» Stored data
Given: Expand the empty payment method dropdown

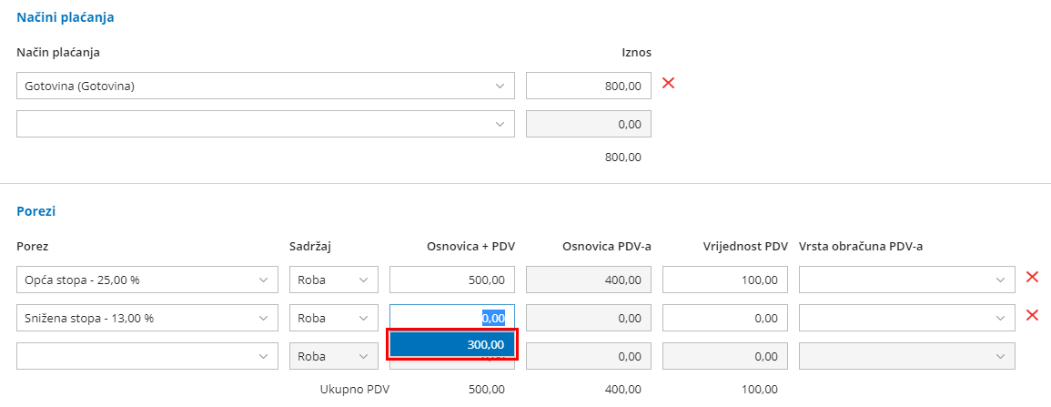Looking at the screenshot, I should coord(265,125).
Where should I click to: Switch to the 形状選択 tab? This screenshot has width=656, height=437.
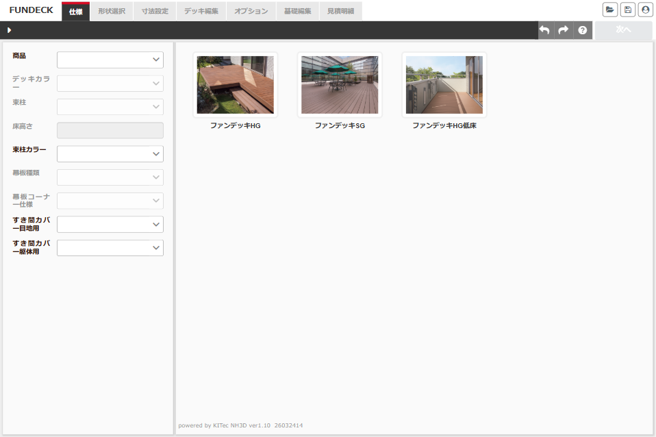112,11
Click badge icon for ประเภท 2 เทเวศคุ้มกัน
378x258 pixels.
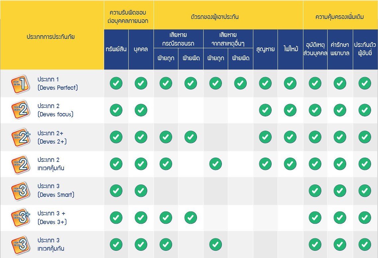(20, 164)
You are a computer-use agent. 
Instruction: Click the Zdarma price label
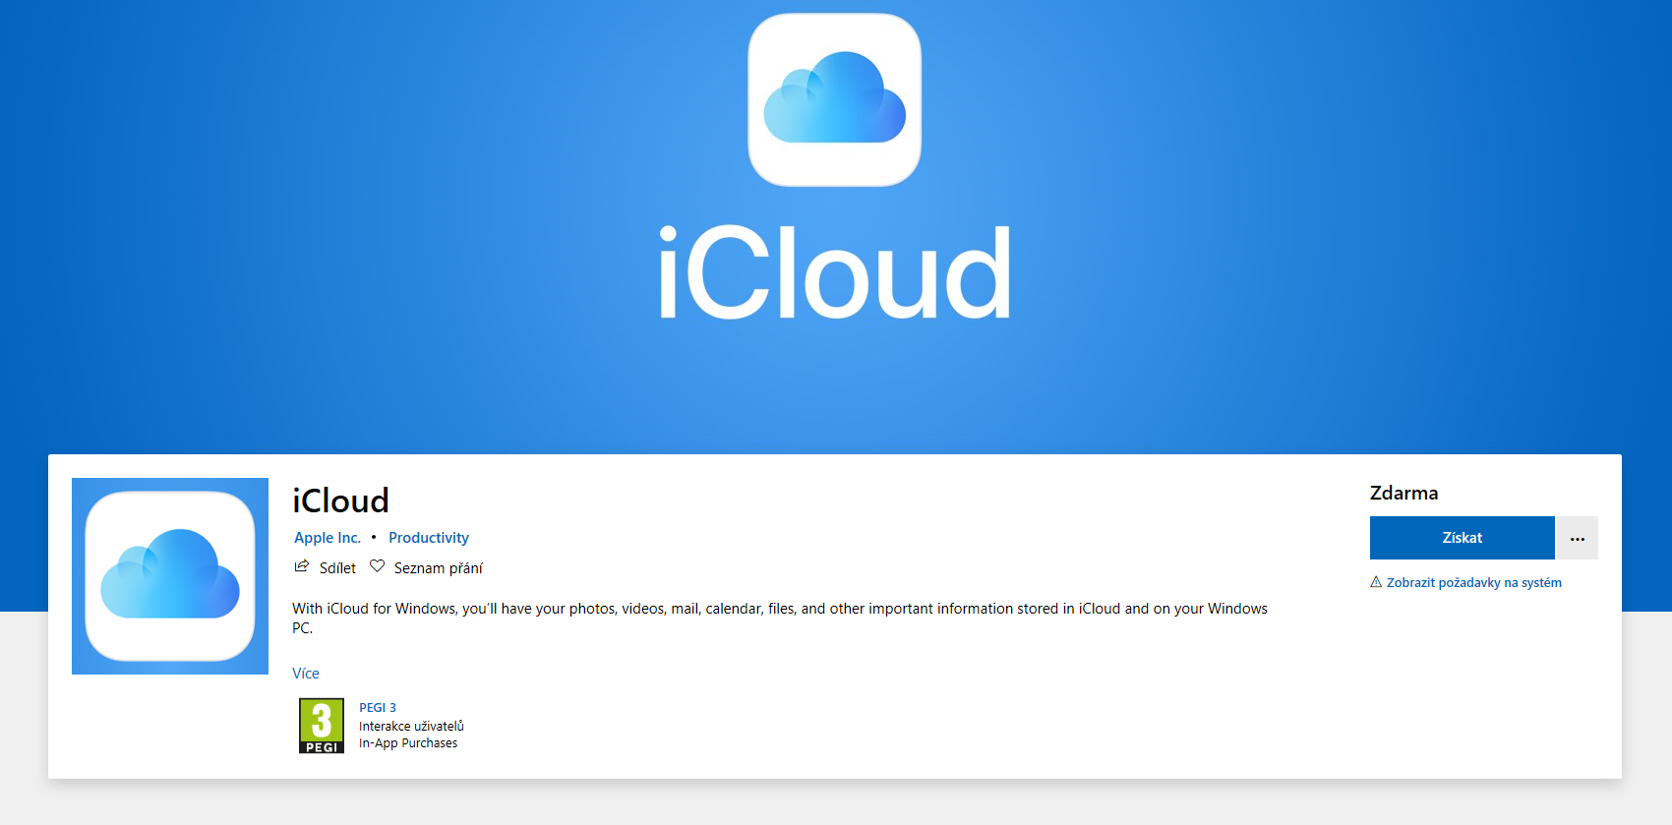pos(1403,493)
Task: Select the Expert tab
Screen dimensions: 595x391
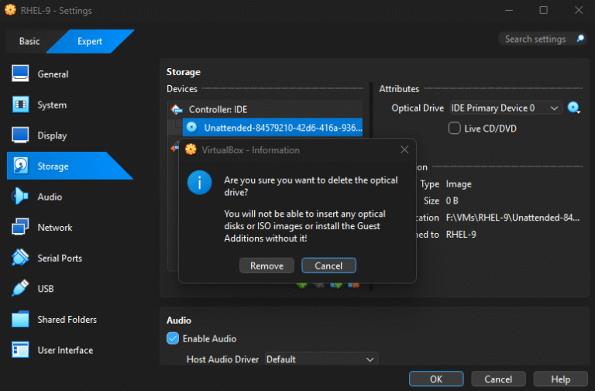Action: click(89, 41)
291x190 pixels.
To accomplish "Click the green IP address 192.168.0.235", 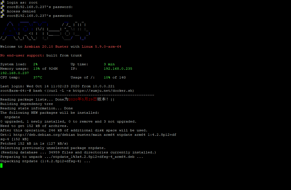I will [x=118, y=69].
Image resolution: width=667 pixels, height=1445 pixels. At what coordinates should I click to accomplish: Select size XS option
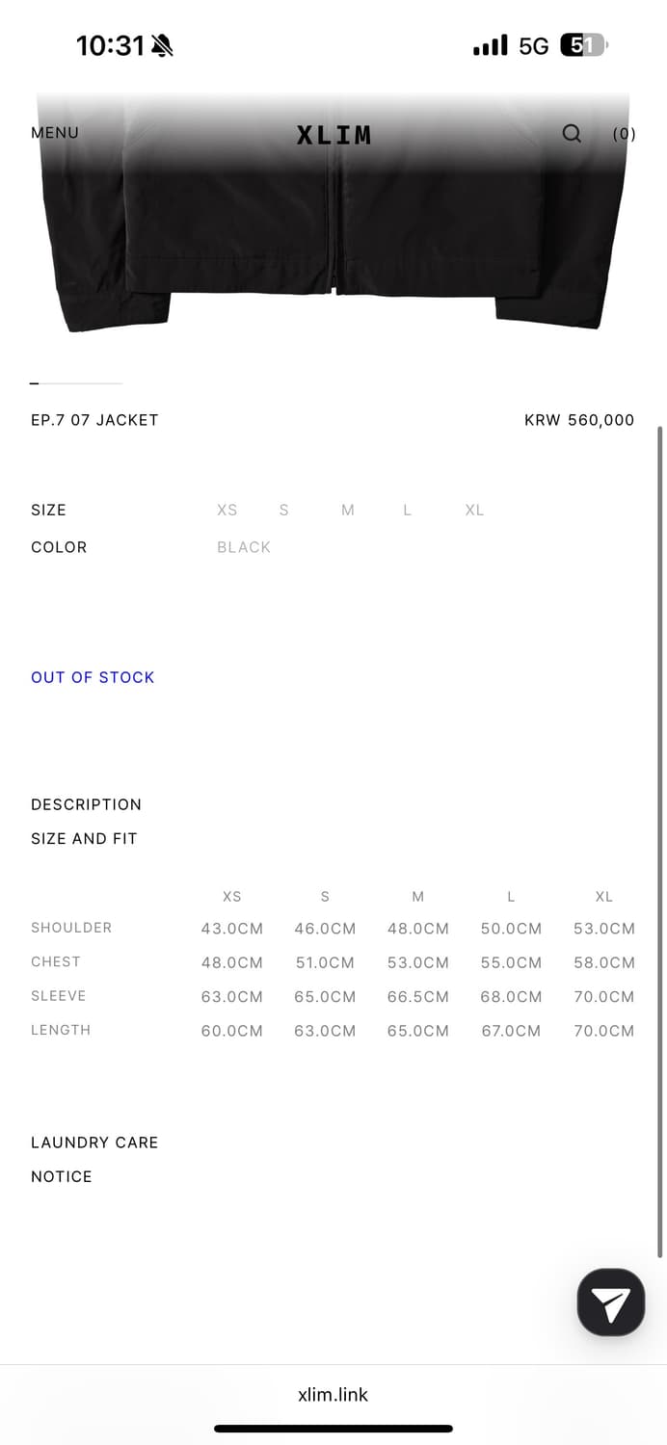pos(227,511)
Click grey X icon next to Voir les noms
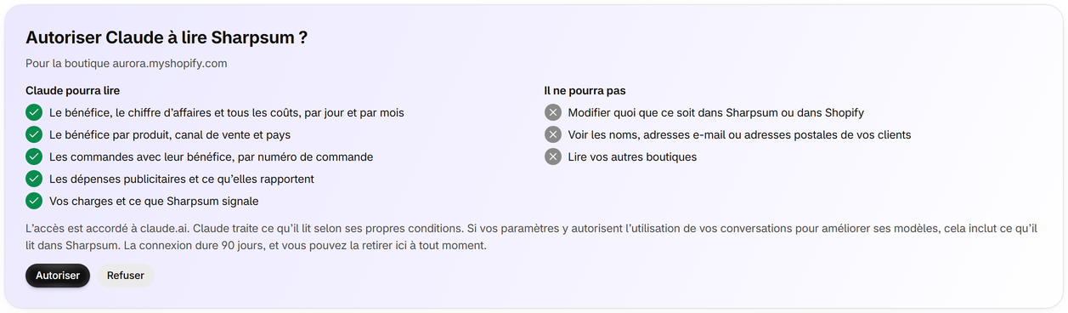 pos(553,134)
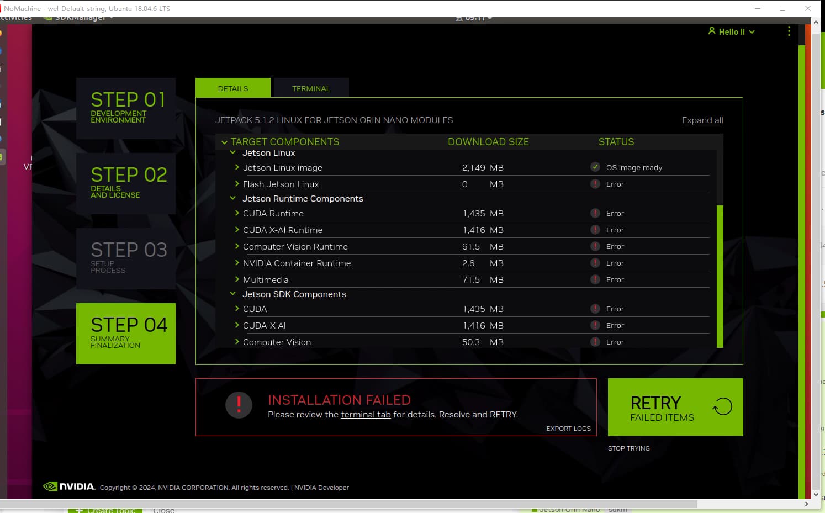Collapse the Jetson SDK Components section
825x513 pixels.
point(232,293)
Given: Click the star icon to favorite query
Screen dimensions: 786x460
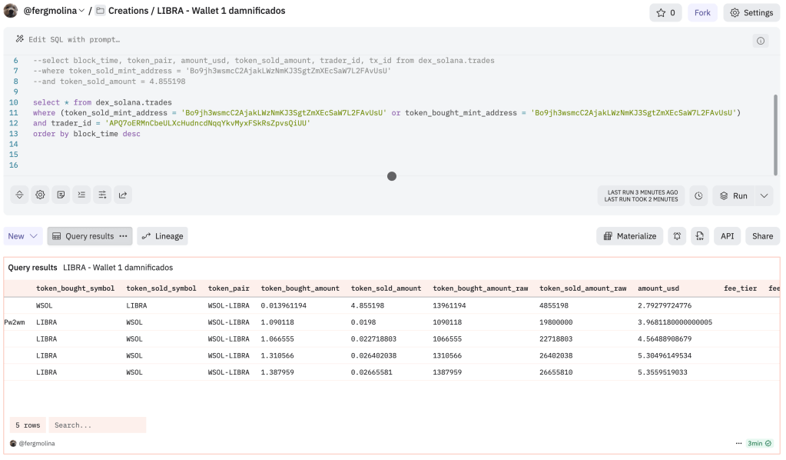Looking at the screenshot, I should tap(665, 12).
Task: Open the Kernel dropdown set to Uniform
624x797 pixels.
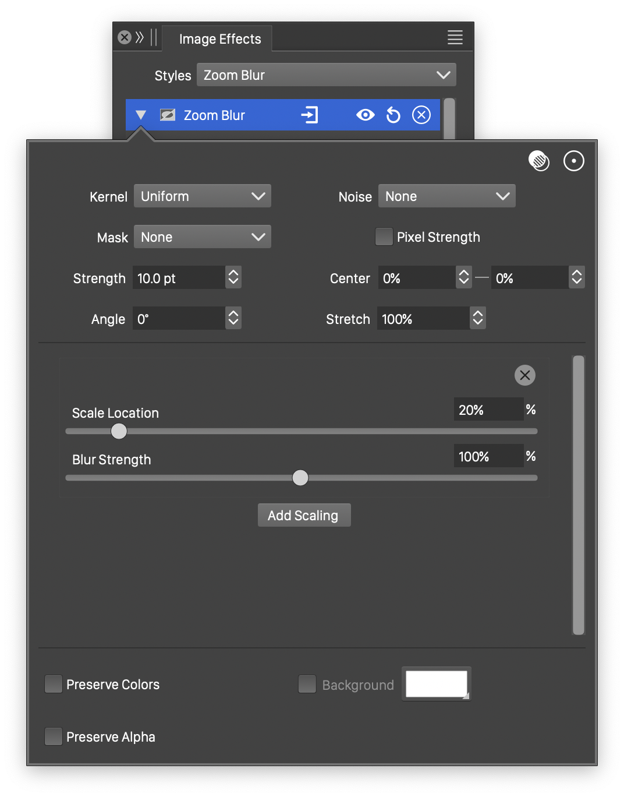Action: [x=202, y=196]
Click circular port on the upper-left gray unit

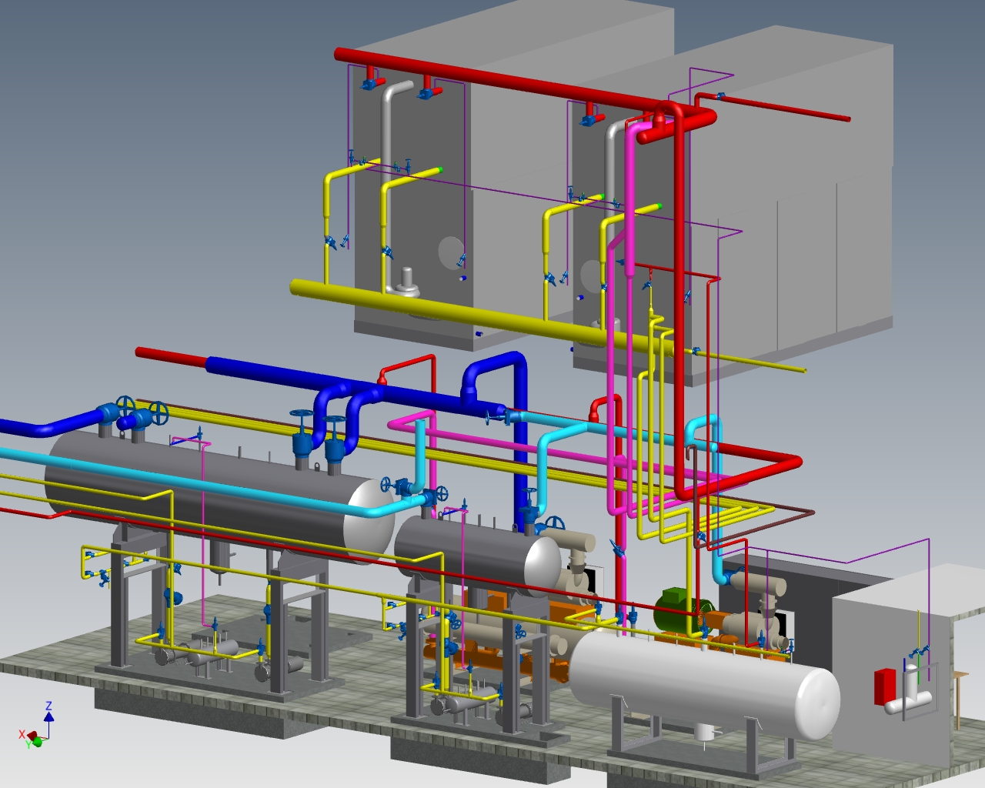coord(451,250)
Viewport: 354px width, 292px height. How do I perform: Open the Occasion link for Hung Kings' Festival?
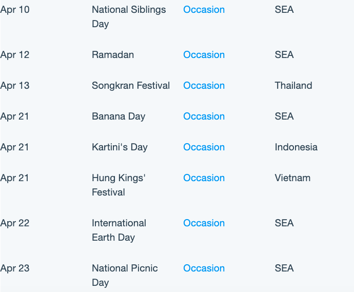[x=204, y=178]
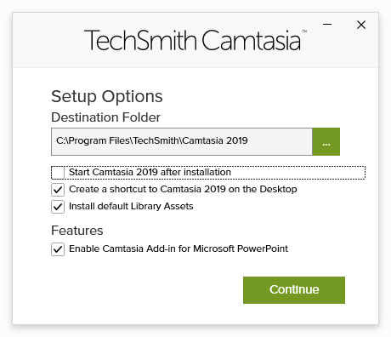Click the 'Install default Library Assets' label text
This screenshot has width=391, height=337.
pos(131,206)
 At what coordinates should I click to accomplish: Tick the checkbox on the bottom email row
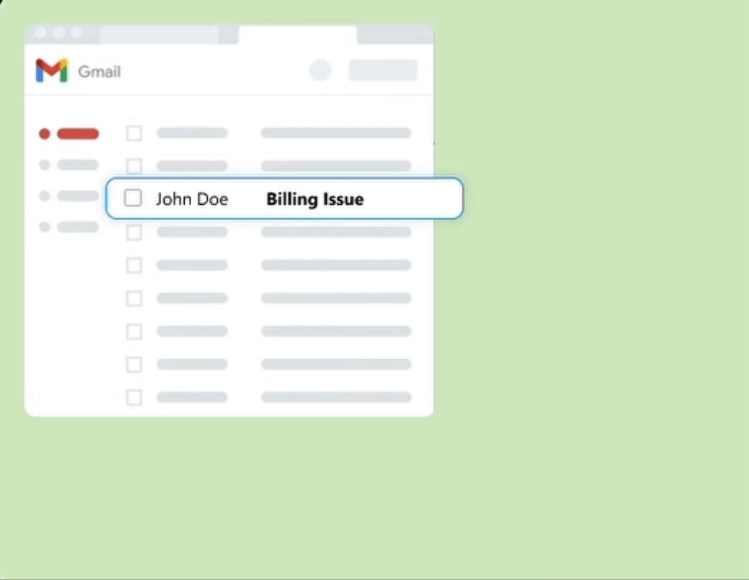coord(134,397)
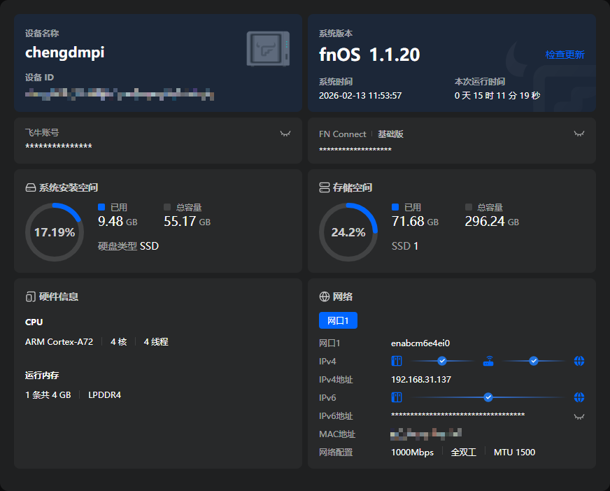Click the 基础版 label next to FN Connect
This screenshot has height=491, width=610.
[x=390, y=134]
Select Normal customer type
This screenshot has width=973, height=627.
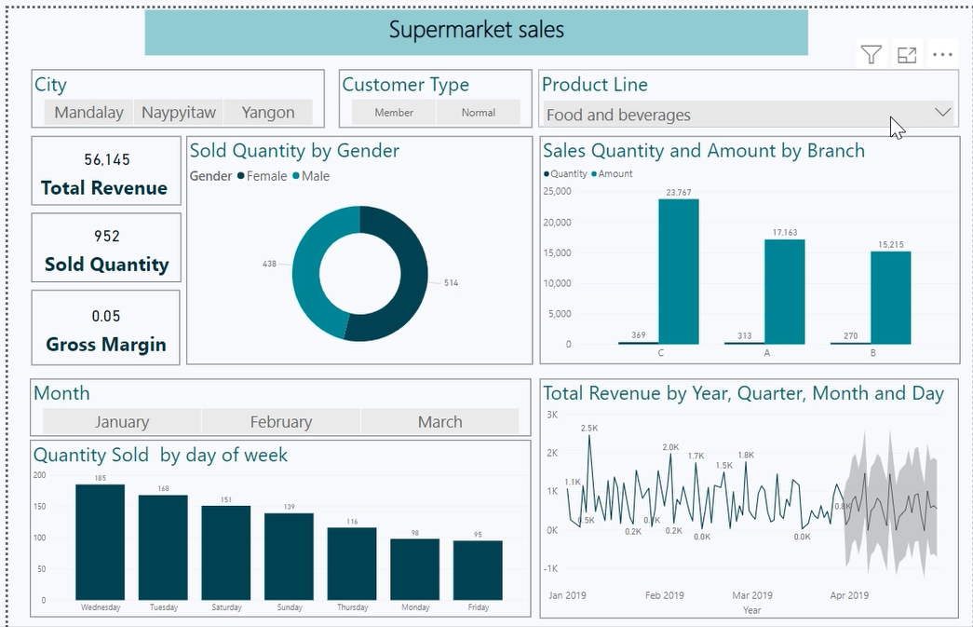pyautogui.click(x=479, y=112)
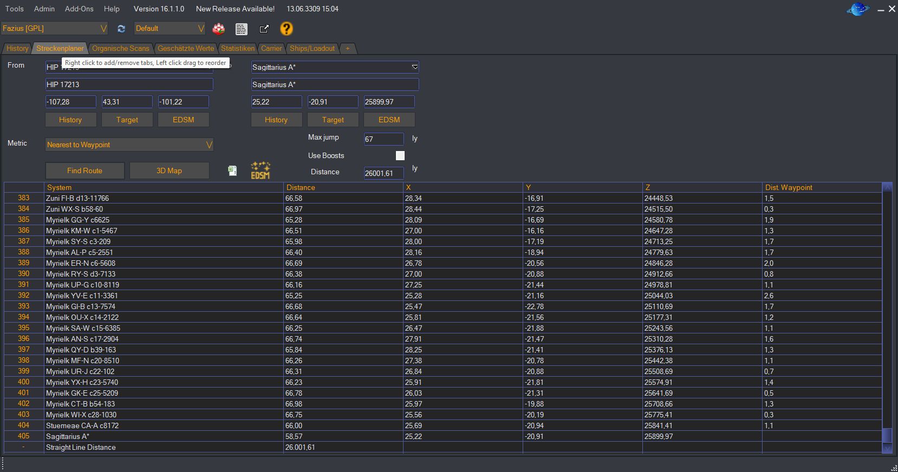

» Aim
Reproduce word for word the items from the line containing "Image resolution: width=667" through the end of the items, including both ends, and leave out the pictures.

» Complete response
Image resolution: width=667 pixels, height=1445 pixels. At what coordinates should I click to accomplish: Select size XS option
pos(227,511)
Click grey X icon next to Voir les noms
 pos(553,134)
Collapse the Jetson SDK Components section
825x513 pixels.
point(232,293)
Given: Click the star icon to favorite query
Screen dimensions: 786x460
Looking at the screenshot, I should tap(665, 12).
Task: Open the Kernel dropdown set to Uniform
624x797 pixels.
Action: [x=202, y=196]
Click circular port on the upper-left gray unit

coord(451,250)
Viewport: 354px width, 292px height. How do I perform: Open the Occasion link for Hung Kings' Festival?
[x=204, y=178]
Click the 'Install default Library Assets' label text
This screenshot has width=391, height=337.
pos(131,206)
 At what coordinates should I click to accomplish: Tick the checkbox on the bottom email row
coord(134,397)
Click the 基础版 label next to FN Connect
This screenshot has height=491, width=610.
[x=390, y=134]
Select Normal customer type
This screenshot has width=973, height=627.
pyautogui.click(x=479, y=112)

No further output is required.